Police probe whether hikers were adequately warned

Eyewitness says rappelers disregarded park ranger's warnings, but surviving members of the group said that they had not been adequately warned.

jp.services2 (photo credit: )
jp.services2
(photo credit: )
A day after four young rappelers were washed away in a flash flood at Qumran National Park, police said that they were still investigating whether negligence was to blame for the young adults' deaths. All four of the rappelers - Tal Alon, 24, from Moshav Mei-Ami; Dror Koren, 23, from Herzliya; Noa Shapira, 23, from Kfar Saba and Amit Gottleib, 23, from Rehovot - were buried Sunday, less than 24 hours after horrified park rangers, friends and bystanders saw the four swept away by a powerful surge of muddy water rushing down Nahal Qumran. One of the park rangers who was at the site, Ismail Abu Mahmoud, said Sunday that he had attempted to warn the youths of the danger as early as an hour before the floods started. Abu Mahmoud said that at 2:30 p.m., when the first drops of rain had begun to fall, he had gone to warn the group of 11 rappelers who had entered the wadi northwest of the Dead Sea. The park warden said he had yelled down to them about the danger, but that while some of the climbers had headed for safety, others had disregarded his instructions until it was too late. Abu Mahmoud's Sunday statement seemed to concur with an eyewitness account given to The Jerusalem Post hours after the tragedy. In that account, a photographer who was on the scene said that some of the climbers had disregarded both his warnings and those of the park ranger.
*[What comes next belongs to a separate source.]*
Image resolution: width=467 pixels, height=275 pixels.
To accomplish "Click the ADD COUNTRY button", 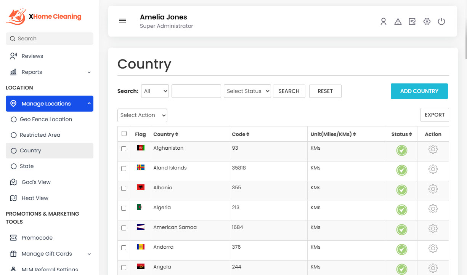I will click(419, 91).
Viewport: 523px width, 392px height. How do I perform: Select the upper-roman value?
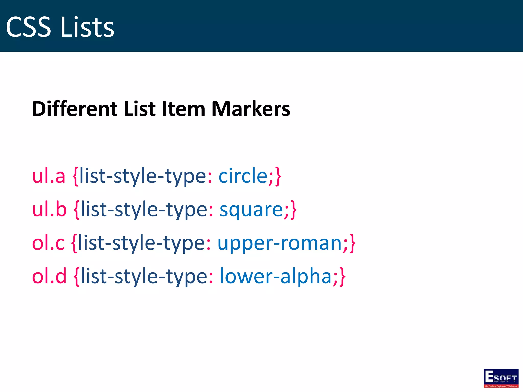[x=279, y=243]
But surviving members of the group, all experienced rappelers, said that they had not been adequately warned of the danger of the flash flood. Friends said Sunday that Dror Koren had been an experienced climber and an officer in the Home Front Command's elite Search and Rescue Unit. Members of the group said that as early as two weeks in advance, they had begun to compile safety information and weather reports for the Qumran area. Members of the group emphasized that when they had purchased the entry tickets to the park, nobody had warned them of the danger. At one point, when the group realized that they were trapped in the canyon, Koren called his older brother, Yaron, a firefighter, to tell him that they were in need of rescue. Yaron contacted another firefighter whose brother was also on the trip, and they and two co-workers set out to try to rescue the climbers - but to no avail. All four of the hikers who were killed were still attached to the rappelling lines when the torrent slammed into them.